All songs written by Jeb Barry
except ‘New Year’s Eve, Somewhere in the Midwest’
by Jeb Barry & Jason Isbell

Website: Jeb Barry

The songs:

‘You Don’t Know The Cumberland’
Written in a hotel in Nashville after passing through the Cumberland area of the Appalachian Mountains for about the twentieth time…and a year before the Cumberland, Kentucky coal mine events of 2019.

‘Old Men, New Trucks’
A song about a common sight in Jeb’s rural small town.

‘Body in The River’
Inspired by the Nashville Flood of 2010, albeit adding some darkness to an already dark event.

‘Southern Mansions’
Jeb heard this term while eating biscuits and gravy for breakfast at a Hardy’s outside of Myrtle Beach. Southern Mansions is the derogatory term for double wide trailers (as opposed to single wides, aka mobile homes). Driving through the Appalachians to Nashville, it’s a common sight to see these on the hillsides off the interstates. The song challenges the often stereotypical view of their inhabitants.

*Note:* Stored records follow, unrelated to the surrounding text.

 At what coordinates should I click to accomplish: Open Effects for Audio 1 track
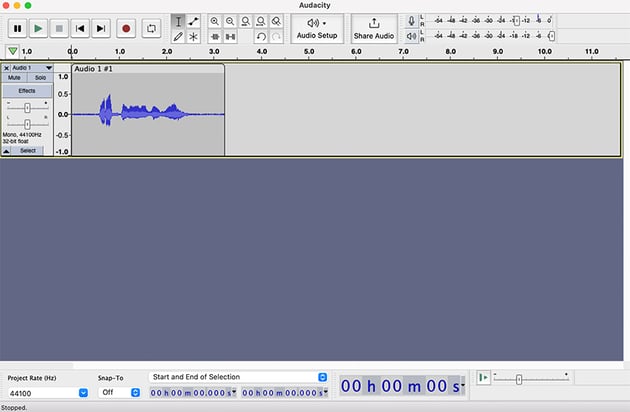27,90

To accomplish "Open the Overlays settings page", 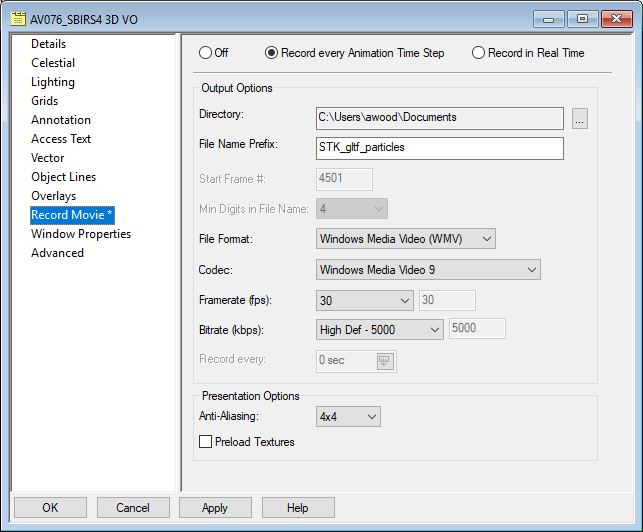I will (x=54, y=196).
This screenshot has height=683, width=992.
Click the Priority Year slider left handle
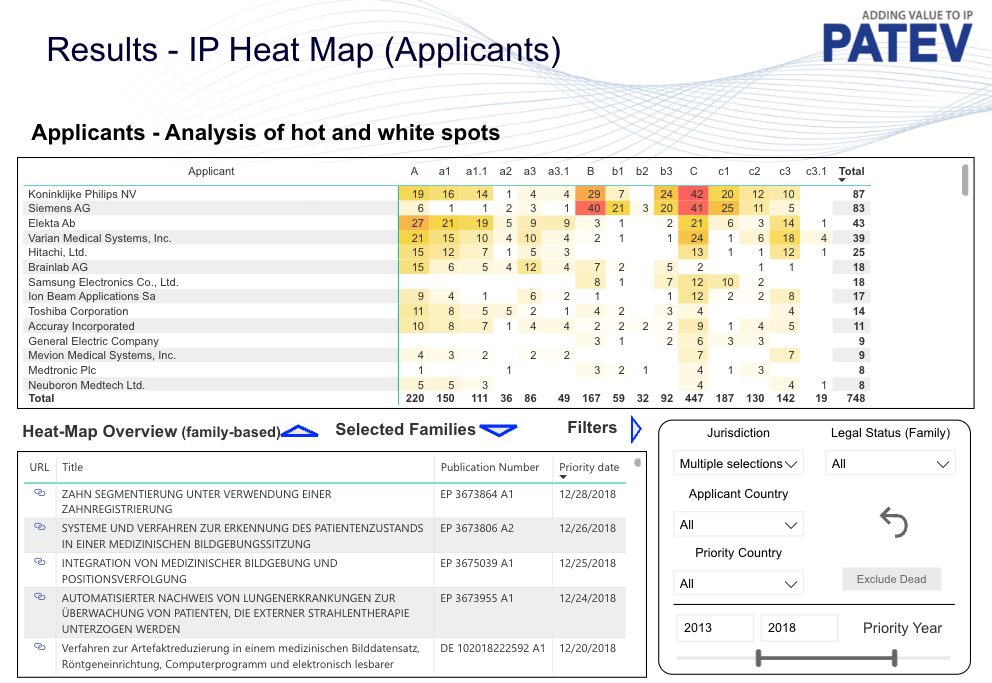(x=759, y=657)
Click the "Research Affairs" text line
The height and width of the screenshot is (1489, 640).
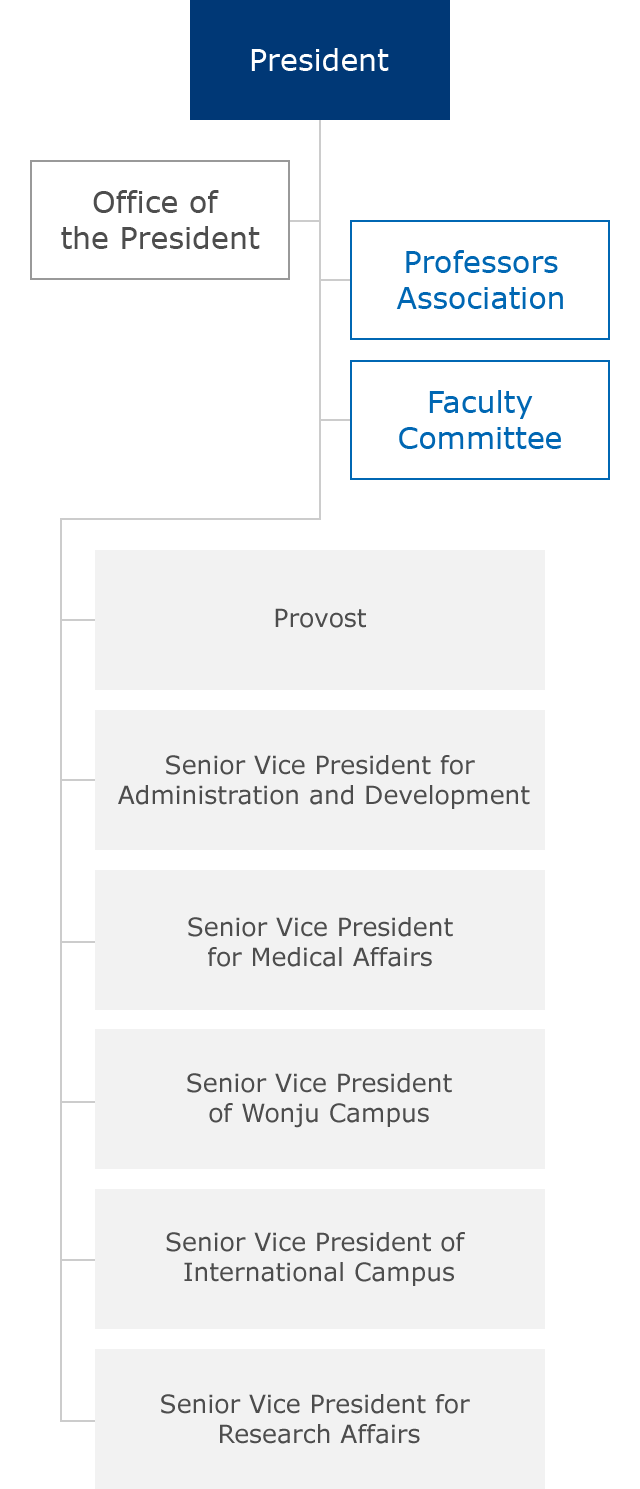point(319,1435)
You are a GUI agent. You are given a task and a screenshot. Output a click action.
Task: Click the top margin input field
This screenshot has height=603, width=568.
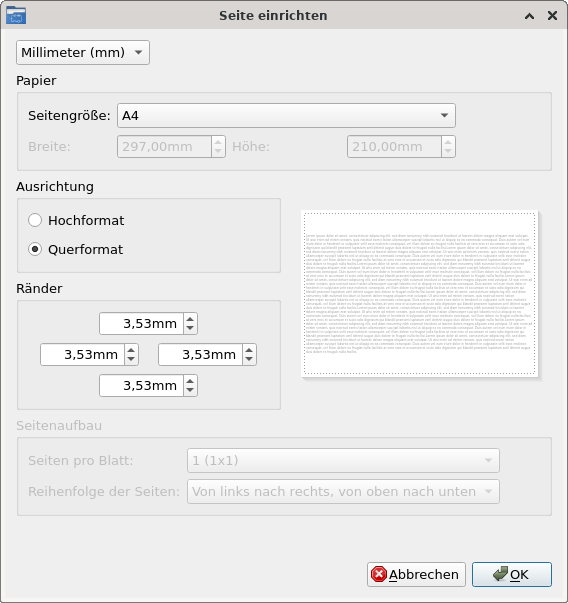coord(142,323)
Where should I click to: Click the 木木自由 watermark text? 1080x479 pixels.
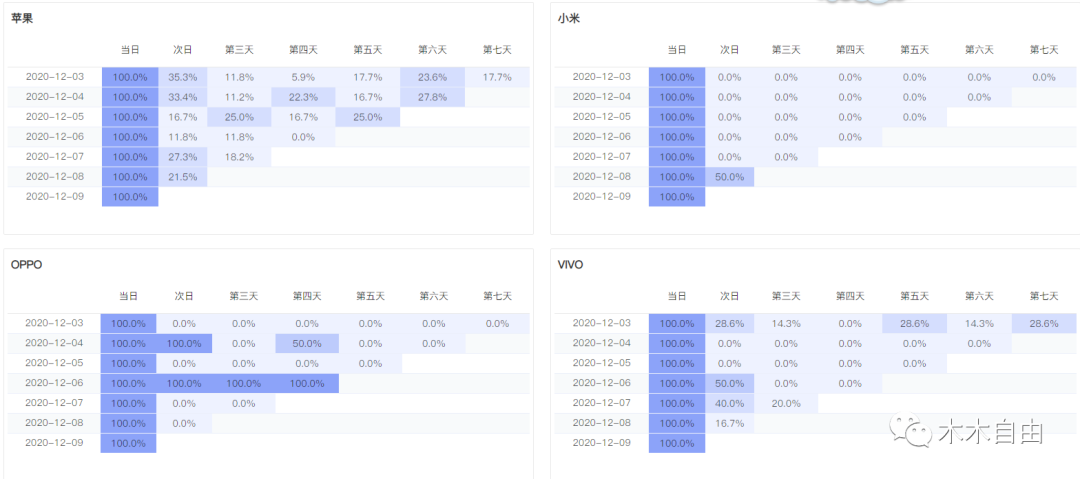[990, 434]
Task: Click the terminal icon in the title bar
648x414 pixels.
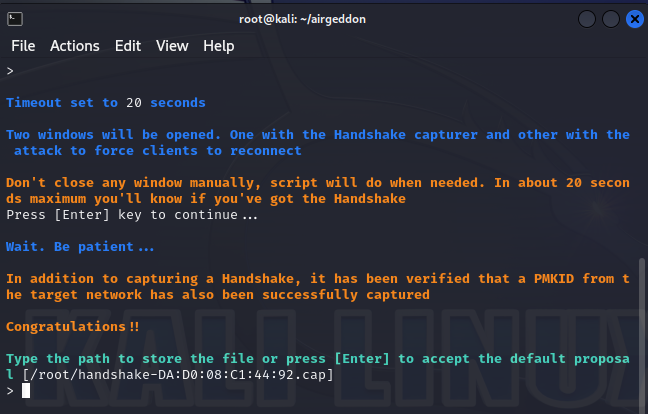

‘New Year’s Eve, Somewhere in the Midwest’
Written, and rewritten several times since, following a Jason Isbell New Year’s Eve tweet around 2013. Jason sent out two lines of lyrics to a song…asking someone to finish it. Jeb waited a month, saw that no one had taken him up on his request, wrote this song and recorded a much faster version which he sent to Jason, who said he liked it. Stuck alone in the studio during the COVID lockdown, Jeb recorded this sparse version for the album.

‘Ain’t No Mama Here’
A gospel inspired Dust Bowl imaged song of hard times and high anxiety…similar to today’s experiences for many people. A slower version will be on the aforementioned Pawn Shop Saints EP, due to be released in 2021.

‘Pack A Day’
Simply a song about the social changes that some people have difficulty facing and the consequences. (Smoking is demonized in the US, unlike many places in Europe).

‘Lynyrd Skynyrd’
A reminiscing tune that seems to be about the importance of music in a person’s life when they are younger but is really about facing your mortality at a young age. (Here based on the late 1970s music scene). Jeb wrote this after watching a recent documentary about southern rock band Lynyrd Skynyrd.

‘Dry River Song’
A Texas styled sparse campfire type singalong. A companion song to Jeb’s 2015 song ‘Dry Summer Rain’ from his solo album Milltown.